> [WRITTEN INSTRUCTION 1] Copy out every line of the records that contains the string "Click". Case counts.

> [QUOTED PASSAGE]
--- Begin ---

Friday 27 May 2011

Totes radness, for the bro-est of bros [Review: Christine Love's interactive fiction]

I've been hellaciously ill for a few weeks now. I think I must have coughed up my own body weight in phlegm, most of which was - pleasantly - the lurid yellow of a safety jacket. I'm making it through, just about. Still got a cough and a blocked nose, and a bit of dizziness, but at least I can talk again, which is an improvement over the start of the month. For speeding along my journey to recovery, I am eternally indebted to my girlfriend, Lemsip, chicken soup and Christine Love.

No, my girlfriend is not named Lemsip. You read that wrong.

Unlike the game-stories of Christine Love which, according to the author herself, one can't 'read wrong'. Or as Love herself puts it, "...author intent isn’t worth shit. All that matters is how you interpret it. If something doesn’t work, then it doesn’t work, and intent doesn’t ever excuse that. Period. Don’t ever accept any argument that claims otherwise." A unique and interesting stance for a game developer - but then, she makes extremely unique and interesting games, and what's more, she's genuinely interested in improving her work, as evidenced by opening dialogues with her game's fans and starting feedback topics for them on her blog. She's taken herself to task, critically (and openly) analysing what she feels were the successes and failures of her titles. It's an admirable mark of honesty and passion, and it's refreshing to see an indie game creator who's happy to publicly deconstruct their own work. I may not agree with all of her stances, but I don't need to - I still applaud the fact that she's willing to share them.

Her best known work to date is Digital: A Love Story, which has the smart and slightly audacious hook of playing out entirely via a replicated Amiga workstation desktop. It's set in the late 80s and the tech level is commensurately primitive, with most of your interactions with other people relying solely on bulletin boards and email. It's superficially similar to Introversion's classic hacking sim Uplink, and Digital features a few very nice puzzles based around deciphering passwords and downloading software-cracking applications. It also sadly relies on long distance calling codes far, far too much, something which is fun at first but becomes a serious chore by the third act. Gaining access to an autodialler app halfway through would have improved matters considerably. It's a testament to how powerfully involving the narrative is that I wanted to keep playing.

Superficially, the game is about cracking sites to uncover a mystery; from a more narratological standpoint, it's about a trapped, lonely girl named Emilia who expresses herself through poetry posted onto internet bulletin boards. But really, the game is about agency; in a brilliant stroke, you never see your own character's messages. How 'you' replied is inferable only from the context of the replies you're sent back. The suppositions we impose on our videogame avatars are front and centre of this one. Are you in love with Emilia? Do you care about her platonically, and is she reading too much into your friendship? Are you just humouring her because she's clearly depressed? Are you the one who's misreading the signals? The correct interpretation of the game's events is the one you assume as you play.

Her latest game - don't take it personally, babe, it just ain't your story (best title ever, like, f'reals) - is... well, first off, game is an awkward word for it. It's interactive fiction. It's a visual novel. I'll admit I've never had much truck with visual novels; as don't take it personally itself notes at one point, the average visual novel rarely does anything beyond Super High School Pantie Adventure Six and the few which do always seem to cast you as a stupidly-named swordsman saving a stupidly-named kingdom from a stupidly-named dark wizard, using a stupidly-named magic sword.

--- End ---

> [RECORDS]
--- Begin ---

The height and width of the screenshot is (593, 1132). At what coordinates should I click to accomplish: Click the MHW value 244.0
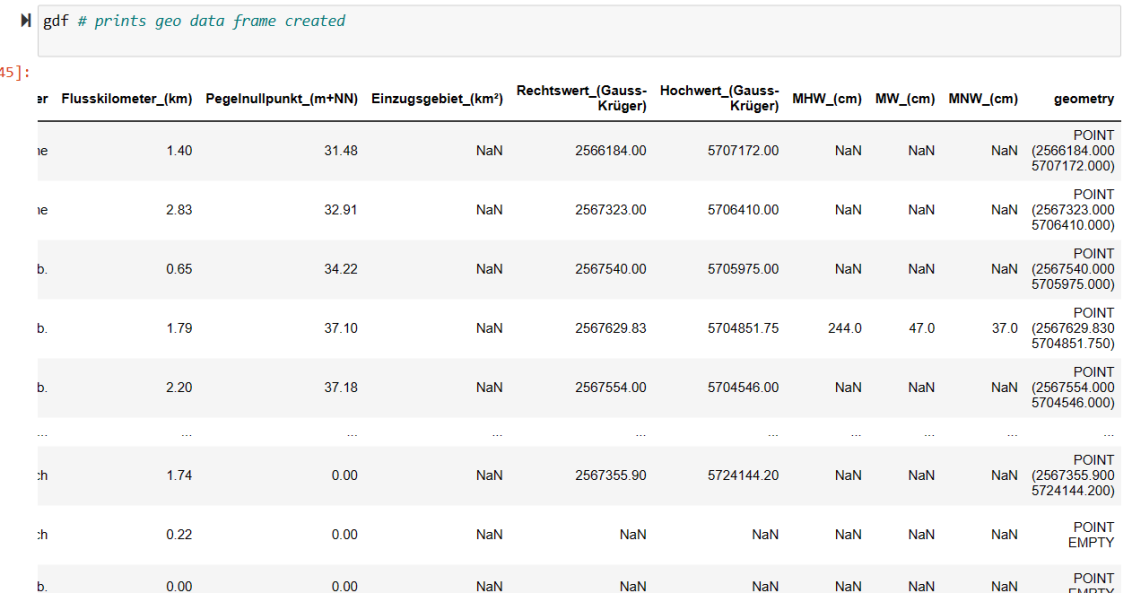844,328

--- End ---
--- Begin ---

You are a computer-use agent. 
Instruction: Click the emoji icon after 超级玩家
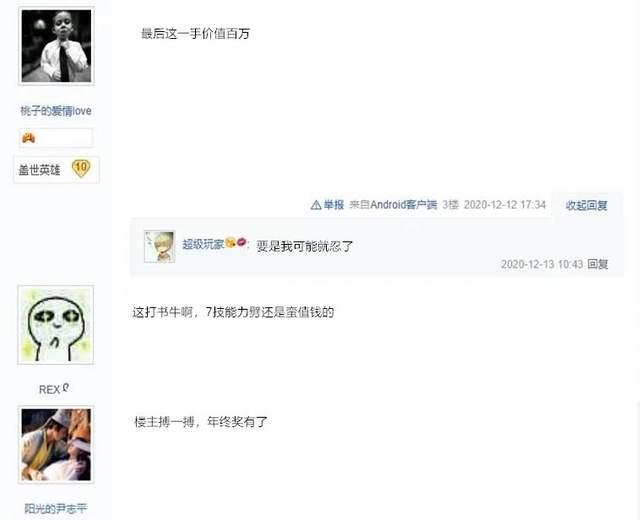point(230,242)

--- End ---

> [WRITTEN INSTRUCTION 2] Write what comes next in the review of Christine Love's games, starting after its final sentence.

> [WRITTEN ANSWER 1]
The height and width of the screenshot is (593, 1132). At what coordinates should I click to accomplish: Click the MHW value 244.0
Instruction: Click the emoji icon after 超级玩家

> [WRITTEN ANSWER 2]
don't take it personally is set in a near-future high school, and yes, there are panties. But like Digital, it's really a metafictional piece about the concept of a protagonist. You play John Rook, teacher, who finds himself drawn into the love lives of his students via access to their private messages on the school's intranet. The dichotomy is clever - you, the player, are advancing the story and seeing what happens next, but you are also John Rook and you are spying on your students. Although you (mostly) get no choice in the matter of whether or not to pry, which rather lessens the impact of the voyeuristic unease, some of the branching choices depend on how close you want to risk coming to admitting that you've been reading your students' private conversations. At this point the railroading makes sense. You're not playing a cipher for yourself; you're playing John Rook, and the question is what he would do. And what he would do is spy.

It helps that the characters are engaging and believable, each with their own tics and subtleties and contradictions. Perhaps don't take it personally would fail if you didn't care about what was going to happen to these kids, but they're so well-realised it's hard not to. There are multiple endings depending on your choices, and those choices are not simplistic Bioware-esque Good/Bad Guy deals; these are real choices, made by real people, and you know that whatever you decide, someone's probably going to get hurt.

Bridging the two chronologically, Cell Phone Love Letter is an actual, straight-up visual novel with absolutely no gameplay-mechanical elements. However, it still uses the interactive medium pretty darn smartly considering the only thing you ever do is click to advance the text. As with don't take it personally, the author shows a fantastic grip on the teenage mindset, with the characters laying bare their neuroses, their insecurities and their self-obsession both overtly and subconsciously. The three titles form something of a loose trilogy. They're all tangentially connected via references and reappearing characters, but more importantly, they all revolve around the theme of how burgeoning telecommunication technology affects how we relate to the people around us, and they all experiment with the possibilities of storytelling in an interactive medium to a degree rare in this industry. Love probably already qualifies for auteur status; her short body of work is already as identifiably idiomatic as any major league developer you care to name.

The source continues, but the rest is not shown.